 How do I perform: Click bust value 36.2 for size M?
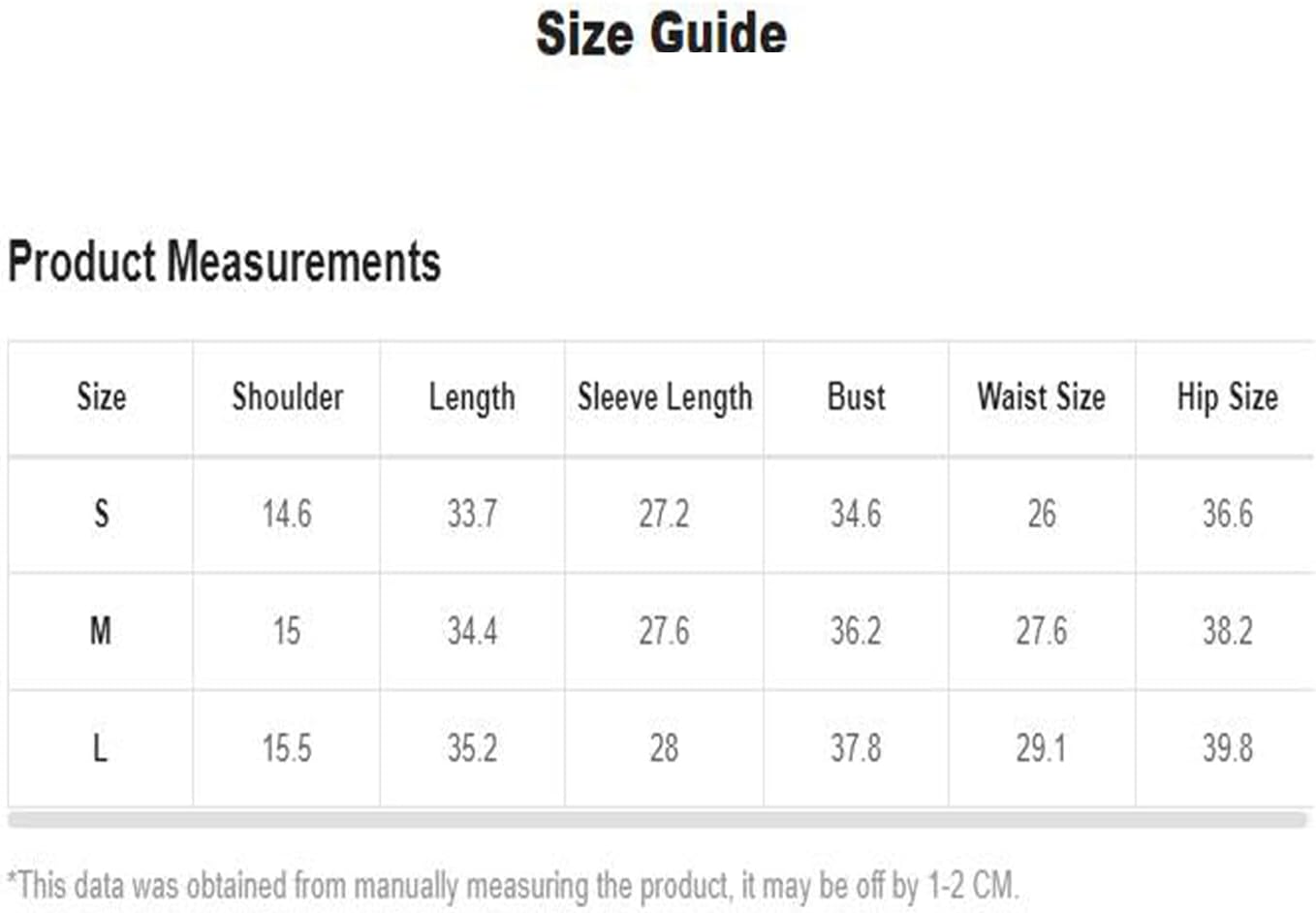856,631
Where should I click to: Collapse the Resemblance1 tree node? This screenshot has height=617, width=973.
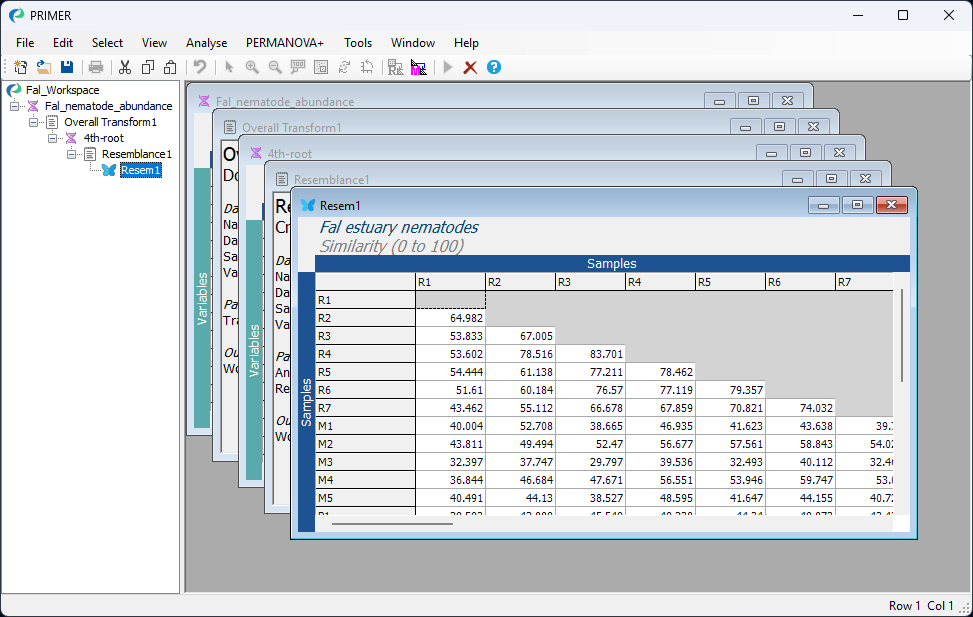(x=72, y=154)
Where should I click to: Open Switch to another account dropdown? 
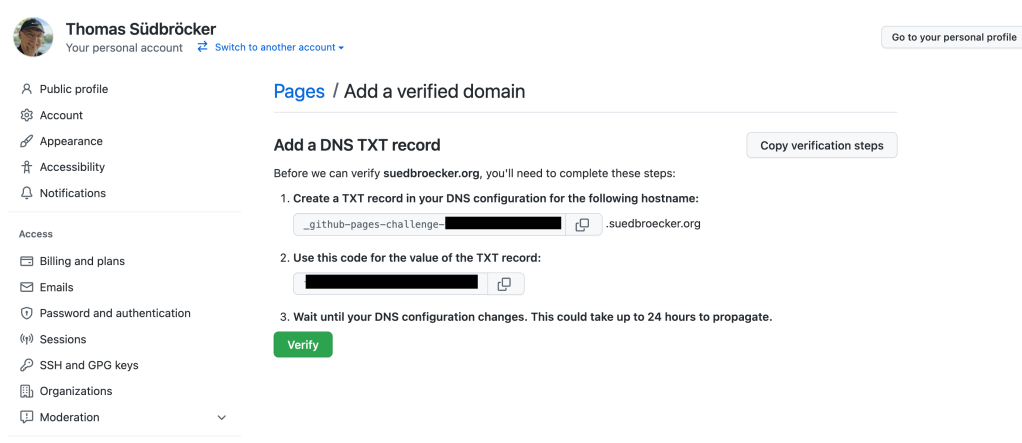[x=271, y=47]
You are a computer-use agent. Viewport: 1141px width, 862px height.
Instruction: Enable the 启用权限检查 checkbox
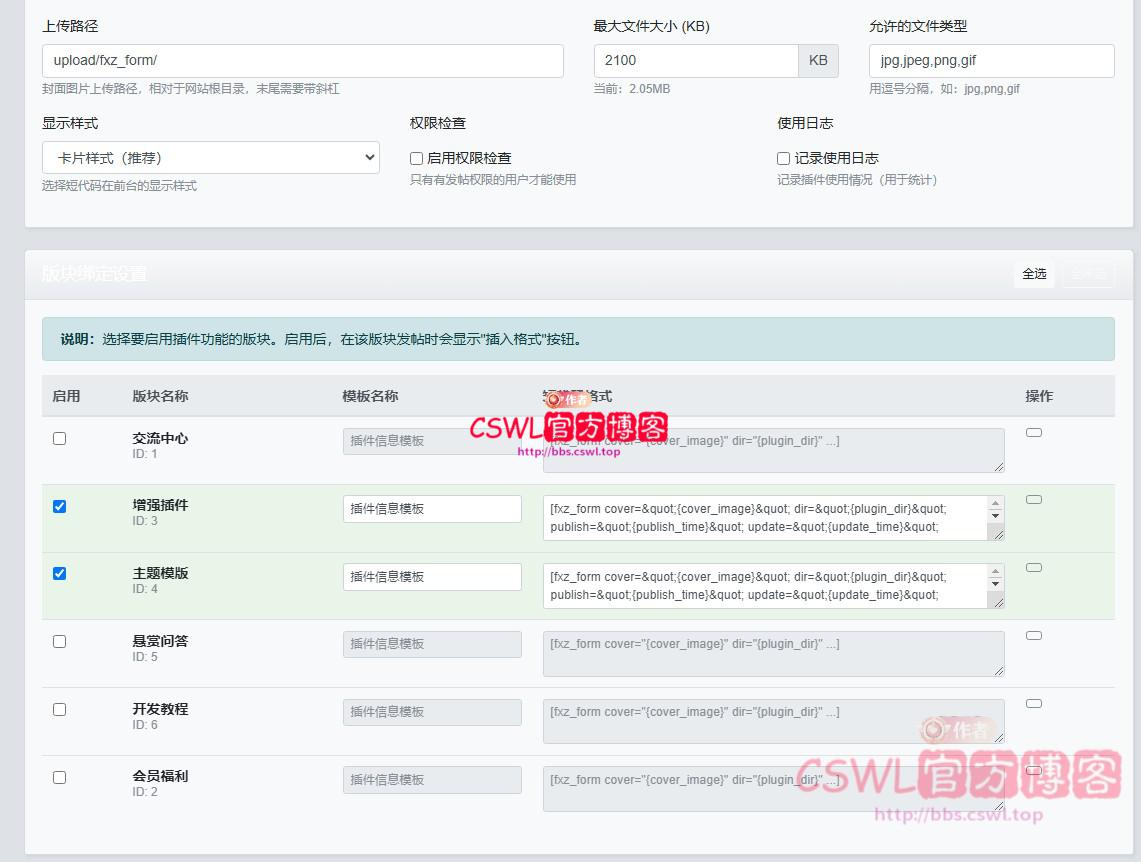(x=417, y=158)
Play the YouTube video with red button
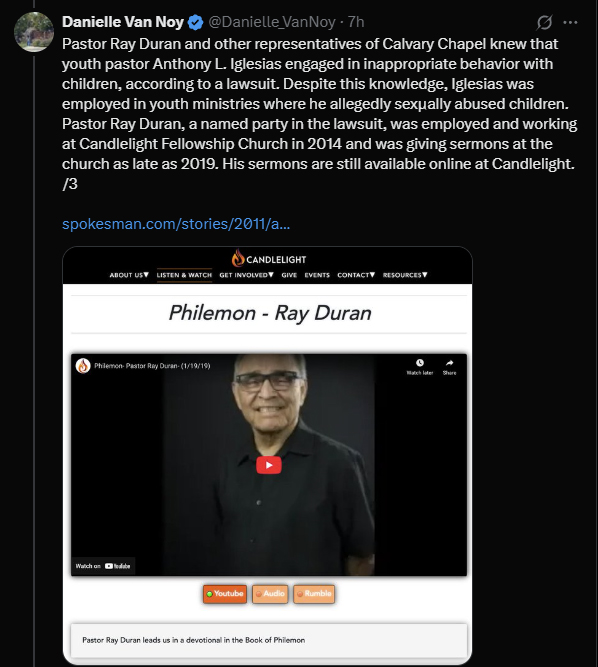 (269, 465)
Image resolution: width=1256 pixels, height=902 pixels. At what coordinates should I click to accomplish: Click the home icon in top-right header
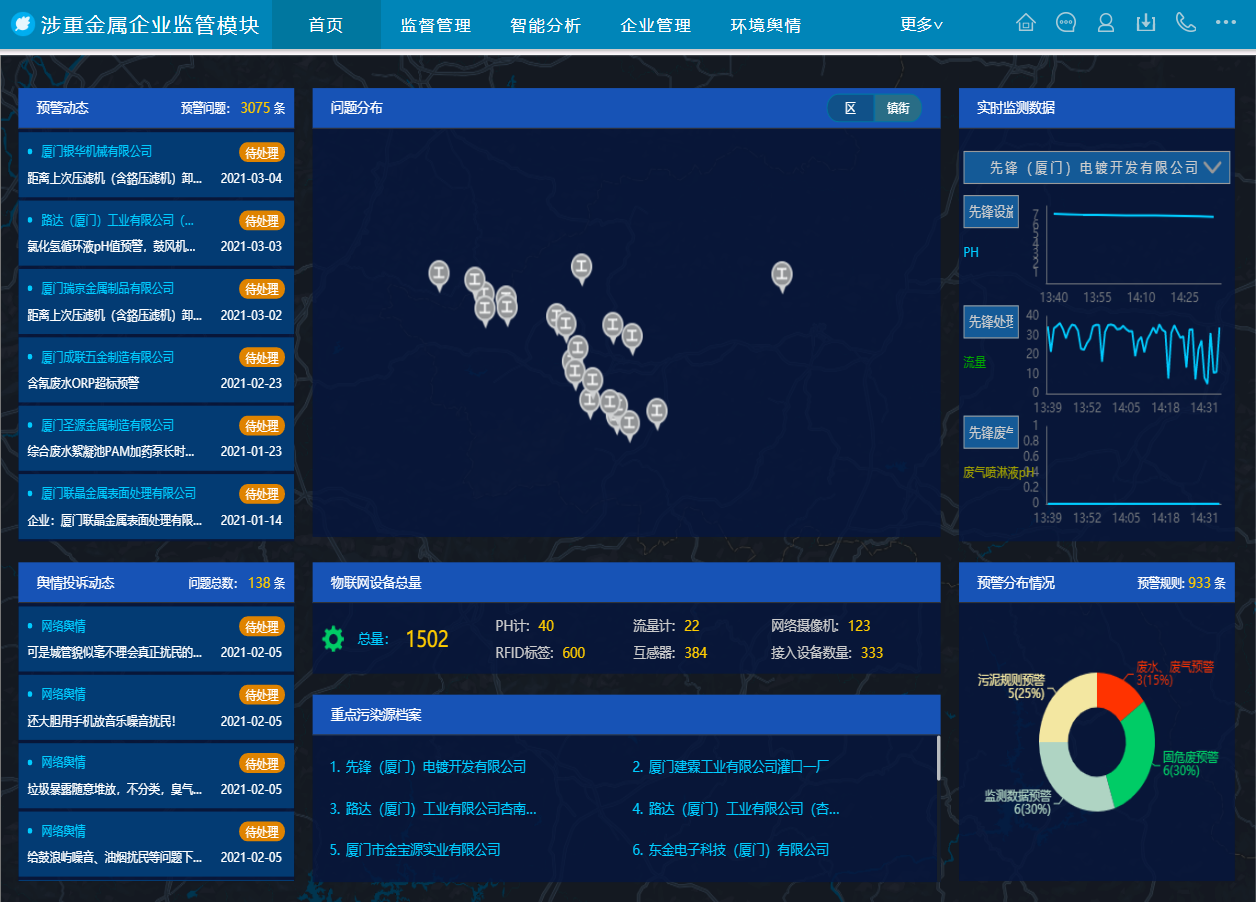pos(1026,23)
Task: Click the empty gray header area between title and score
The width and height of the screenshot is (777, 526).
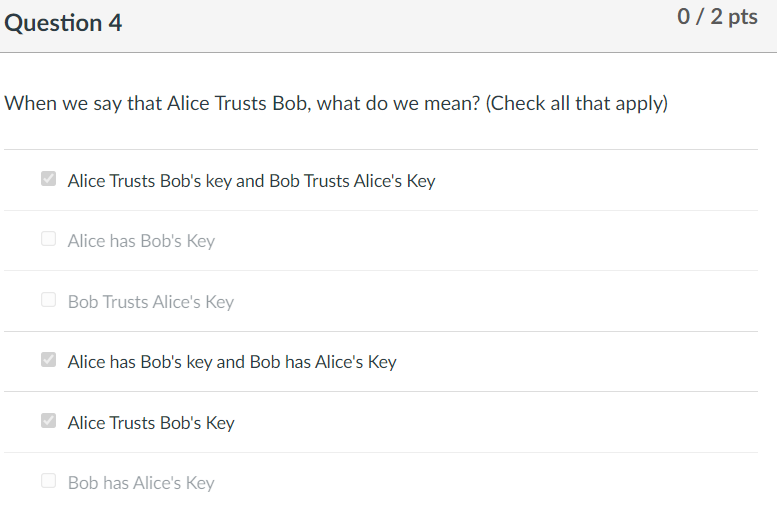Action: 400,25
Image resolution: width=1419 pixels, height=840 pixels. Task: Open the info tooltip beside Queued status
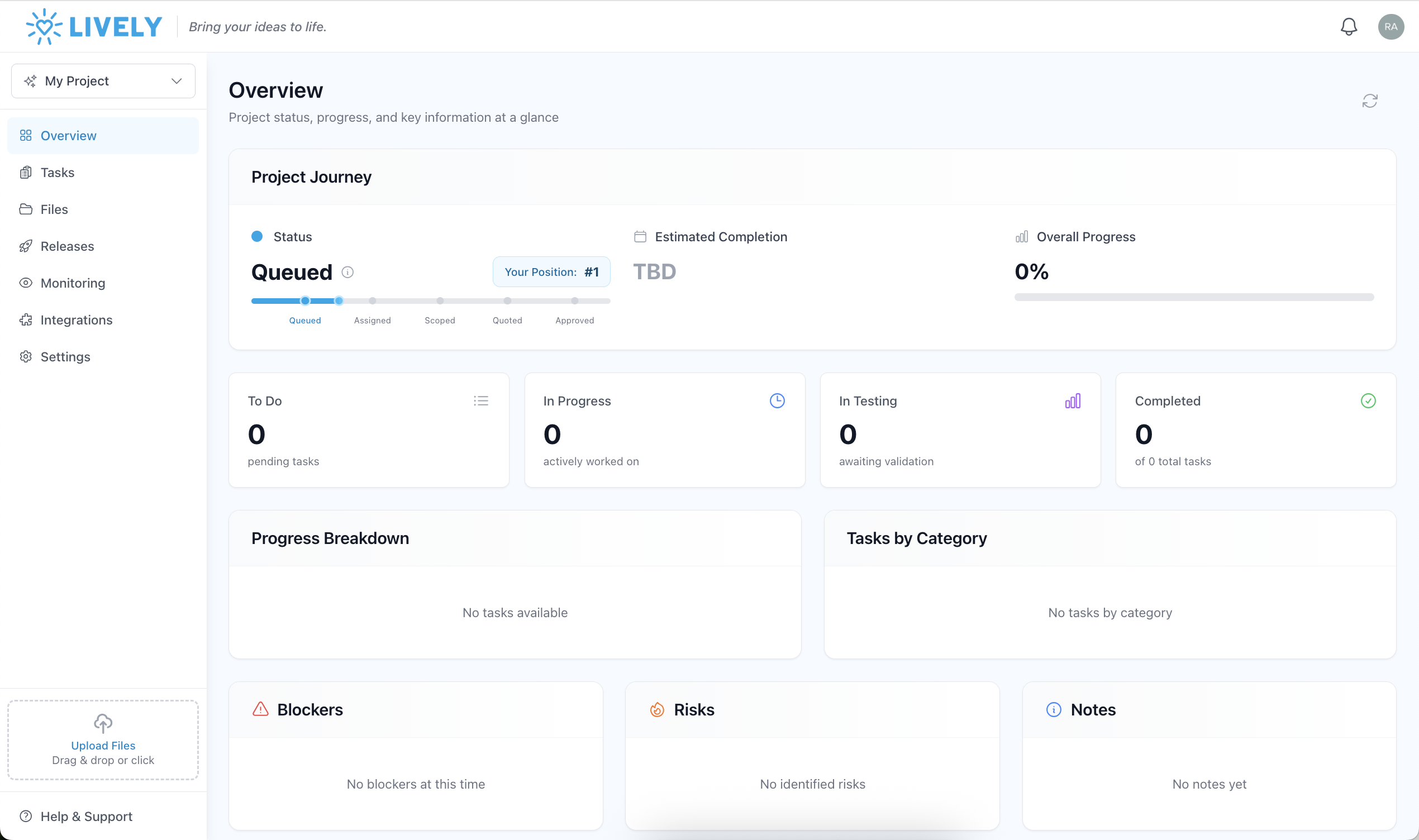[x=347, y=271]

★ ★ ★ ★ ★ ★ ★

Goal of the exercise
Revise the listing above so that "Where should I click to" becomes "Where do I click to" everywhere, with nothing else changed. Leave the pictures out of your copy.

Output for this task
 How do I perform: Click bust value 36.2 for size M?
856,631
Where do I click to: Collapse the Resemblance1 tree node? This screenshot has height=617, width=973.
(x=72, y=154)
Where do I click to: Open Switch to another account dropdown? 
[x=271, y=47]
You are a computer-use agent. Viewport: 1141px width, 862px height.
Instruction: Enable the 启用权限检查 checkbox
(x=417, y=158)
Play the YouTube video with red button
 (269, 465)
Image resolution: width=1256 pixels, height=902 pixels. At what coordinates should I click to accomplish: Click the home icon in top-right header
pos(1026,23)
Task: Click the empty gray header area between title and score
The width and height of the screenshot is (777, 526).
Action: 400,25
Image resolution: width=1419 pixels, height=840 pixels. Task: Open the info tooltip beside Queued status
[x=347, y=271]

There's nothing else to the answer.